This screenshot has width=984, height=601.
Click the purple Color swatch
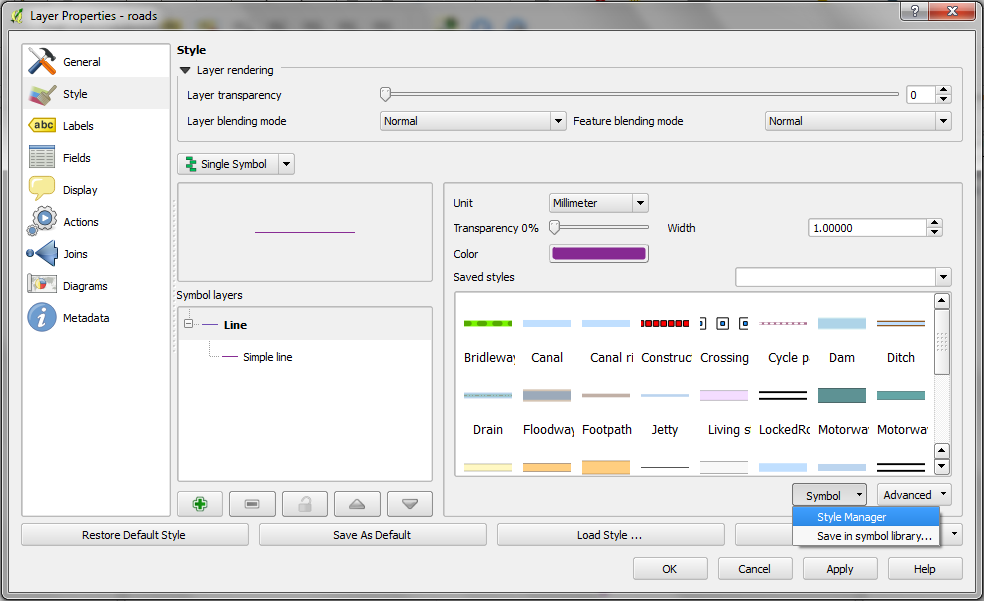599,253
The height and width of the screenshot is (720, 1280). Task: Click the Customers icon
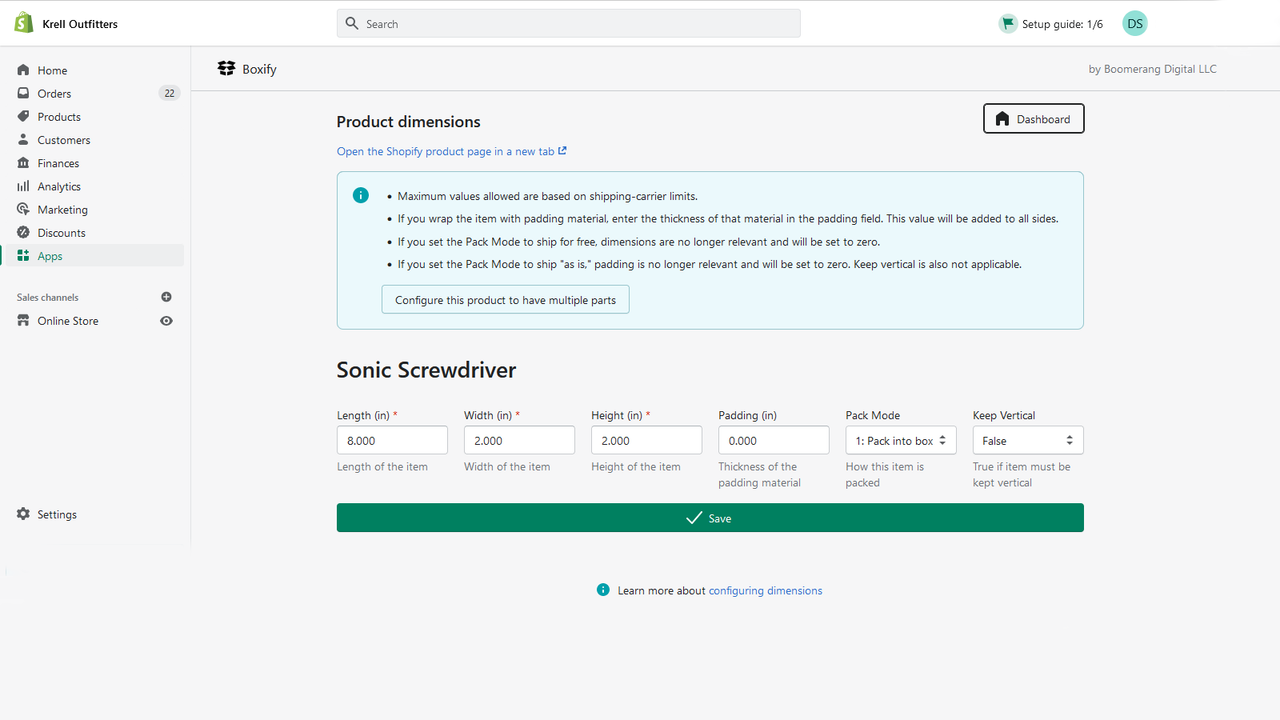22,139
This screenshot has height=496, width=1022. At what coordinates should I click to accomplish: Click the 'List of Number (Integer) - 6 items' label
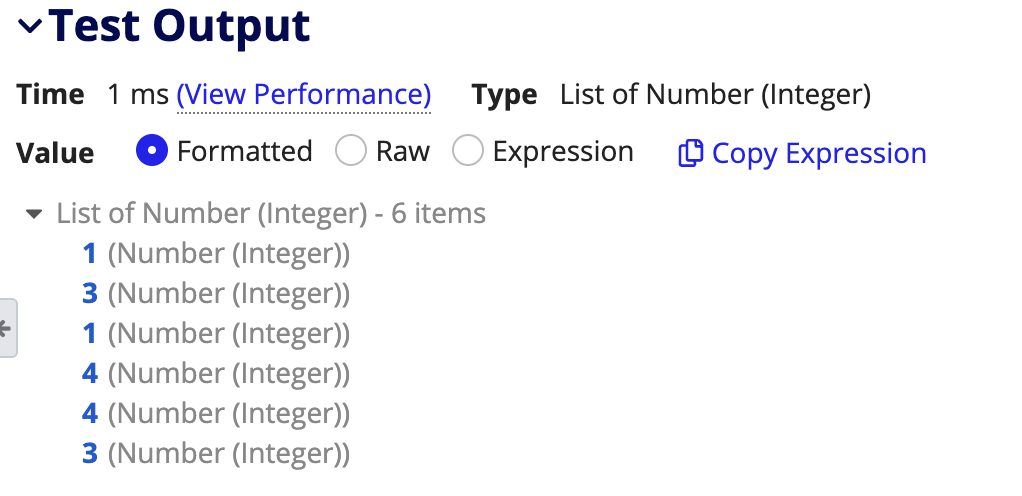[x=271, y=214]
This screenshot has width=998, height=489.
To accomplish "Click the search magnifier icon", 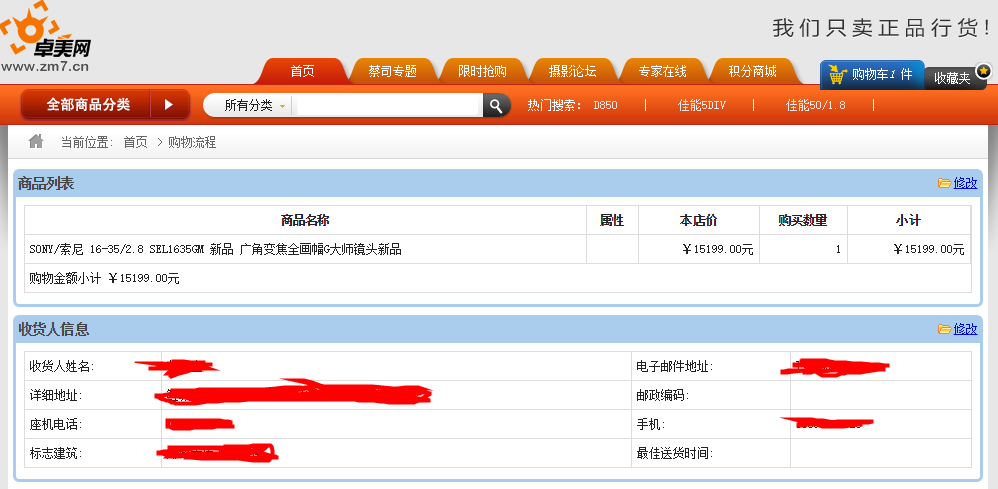I will pos(496,105).
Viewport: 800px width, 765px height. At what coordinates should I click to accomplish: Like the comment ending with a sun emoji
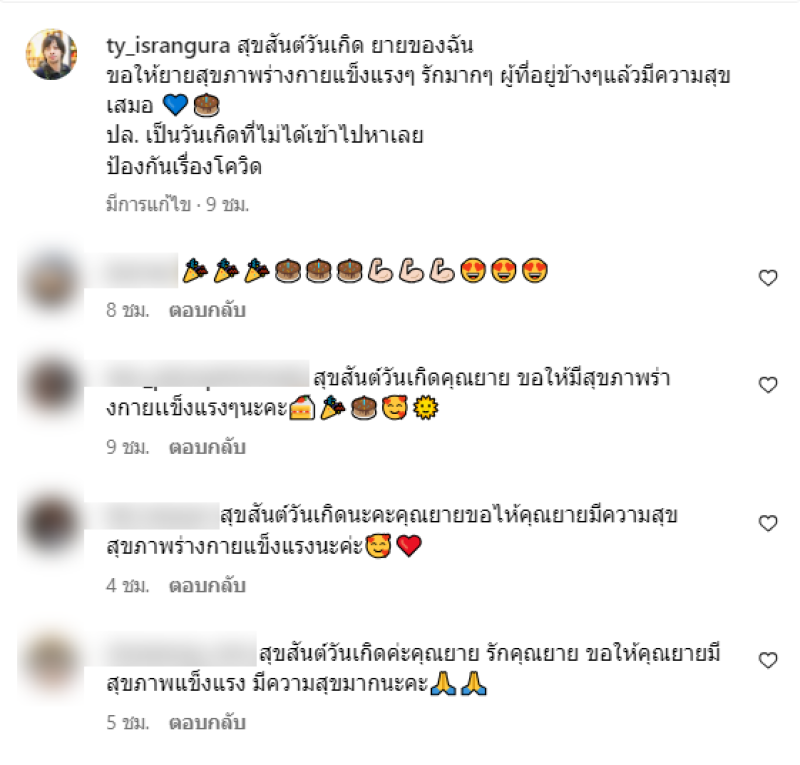coord(768,385)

┄┄┄┄┄┄┄┄┄┄

— Exercise —
Leave out every picture and copy, exactly as written, the lines from the one with "Viewport: 800px width, 765px" through the end of the records above.

— Problem solution —
Viewport: 800px width, 765px height. At what coordinates should I click to accomplish: Like the comment ending with a sun emoji
coord(768,385)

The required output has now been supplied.